- Born: May 30, 1915 Greenville, Alabama
- Died: 1998 (aged 82–83)
- Occupations: Riveter, union organizer
- Known for: Union organizing

= Lillian Hatcher =

American riveter, union organizer

Lillian Hatcher (1915–1998) was an African American riveter and union organizer. She was employed at the Briggs aircraft plant in Detroit when she first became active in union organizing after the company transferred a group of female employees, white and black, all of whom had children, to the midnight shift.

== Life and work ==
Lillian Hatcher was born on May 30, 1915, in Greenville, Alabama. She graduated from Northeastern High School in Detroit and attended workers' extension classes at the University of Michigan in the early 1940s. In 1943 she began work as an aircraft riveter and as one of the first Black women hired at Chrysler's Briggs-Connor Plant. In that same year she joined the United Auto Workers (UAW) union, Local 742 (later Local 212). In 1943, Hatcher organized the local's first women's conference in February of that year.

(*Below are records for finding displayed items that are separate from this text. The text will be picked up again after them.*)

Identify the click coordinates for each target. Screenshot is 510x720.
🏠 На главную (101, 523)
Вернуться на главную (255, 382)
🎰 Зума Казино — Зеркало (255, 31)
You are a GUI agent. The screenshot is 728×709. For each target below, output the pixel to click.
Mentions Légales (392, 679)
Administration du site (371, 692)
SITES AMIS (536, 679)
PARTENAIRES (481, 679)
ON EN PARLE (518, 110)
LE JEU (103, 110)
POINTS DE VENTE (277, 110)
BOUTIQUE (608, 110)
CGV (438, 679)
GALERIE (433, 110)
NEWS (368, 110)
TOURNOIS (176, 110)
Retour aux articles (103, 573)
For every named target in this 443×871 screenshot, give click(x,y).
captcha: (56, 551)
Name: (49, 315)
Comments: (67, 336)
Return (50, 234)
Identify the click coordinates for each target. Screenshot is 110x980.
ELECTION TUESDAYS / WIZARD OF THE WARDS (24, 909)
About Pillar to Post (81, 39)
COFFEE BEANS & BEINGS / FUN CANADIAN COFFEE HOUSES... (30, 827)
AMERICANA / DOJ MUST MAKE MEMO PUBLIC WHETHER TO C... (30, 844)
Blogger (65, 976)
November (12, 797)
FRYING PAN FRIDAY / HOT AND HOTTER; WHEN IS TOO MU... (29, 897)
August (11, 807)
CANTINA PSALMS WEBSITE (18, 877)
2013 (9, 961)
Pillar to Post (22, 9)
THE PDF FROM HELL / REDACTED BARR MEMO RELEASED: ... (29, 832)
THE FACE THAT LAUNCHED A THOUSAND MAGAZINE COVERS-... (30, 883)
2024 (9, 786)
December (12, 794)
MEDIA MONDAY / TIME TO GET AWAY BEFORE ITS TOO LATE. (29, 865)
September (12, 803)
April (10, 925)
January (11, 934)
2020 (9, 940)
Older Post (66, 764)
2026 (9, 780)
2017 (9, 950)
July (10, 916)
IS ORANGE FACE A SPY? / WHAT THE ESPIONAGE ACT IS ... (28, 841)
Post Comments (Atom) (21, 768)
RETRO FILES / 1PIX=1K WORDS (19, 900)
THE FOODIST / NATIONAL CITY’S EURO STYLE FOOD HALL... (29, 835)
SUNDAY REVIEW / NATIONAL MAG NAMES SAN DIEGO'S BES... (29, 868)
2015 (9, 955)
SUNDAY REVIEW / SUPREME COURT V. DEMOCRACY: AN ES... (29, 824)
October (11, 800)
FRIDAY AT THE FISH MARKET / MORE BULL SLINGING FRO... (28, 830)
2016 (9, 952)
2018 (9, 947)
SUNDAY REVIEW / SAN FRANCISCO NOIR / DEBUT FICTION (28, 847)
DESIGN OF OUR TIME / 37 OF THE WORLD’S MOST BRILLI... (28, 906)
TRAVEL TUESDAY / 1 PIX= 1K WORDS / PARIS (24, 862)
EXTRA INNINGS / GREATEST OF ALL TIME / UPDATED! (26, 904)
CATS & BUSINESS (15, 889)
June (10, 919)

In 1944 she was elected to the local's executive board and was also appointed the first Black female international representative of the UAW. During World War II, the U.S. economy offered black women “their first meaningful opportunity for upward occupational mobility. Thousands moved from low-paid, nonunion agricultural and service jobs to higher-paying, union-protected manufacturing jobs.”

Hatcher began work as an assistant director to the War Policy Division Women's Bureau. When the Women's Bureau was transferred to the Fair Practices and Anti-Discrimination Department in 1946, Hatcher joined its staff. In 1958 she moved to the Women's Department where she was primarily responsible for organizing and participating in classes and conferences for female union members, and for maintaining close ties with numerous local and national organizations concerned with civil rights.

Hatcher became the coordinator of the Women's Auxiliaries, which moved to the Women's Department in 1971, and she remained on the department staff until she retired from the UAW in June 1980.

Throughout her years as an organizer, Hatcher was actively involved in many city and state activities including the Detroit Human Rights Department (1958–1974); the Michigan Constitutional Convention (1961) and the Michigan Commission on Legislative Apportionment (1971–1972). She also participated at the national level with the NAACP, the National Council of Negro Women and many other organizations pursuing civil rights and those of women.

She also remained heavily involved in the politics of the Democratic Party throughout her life.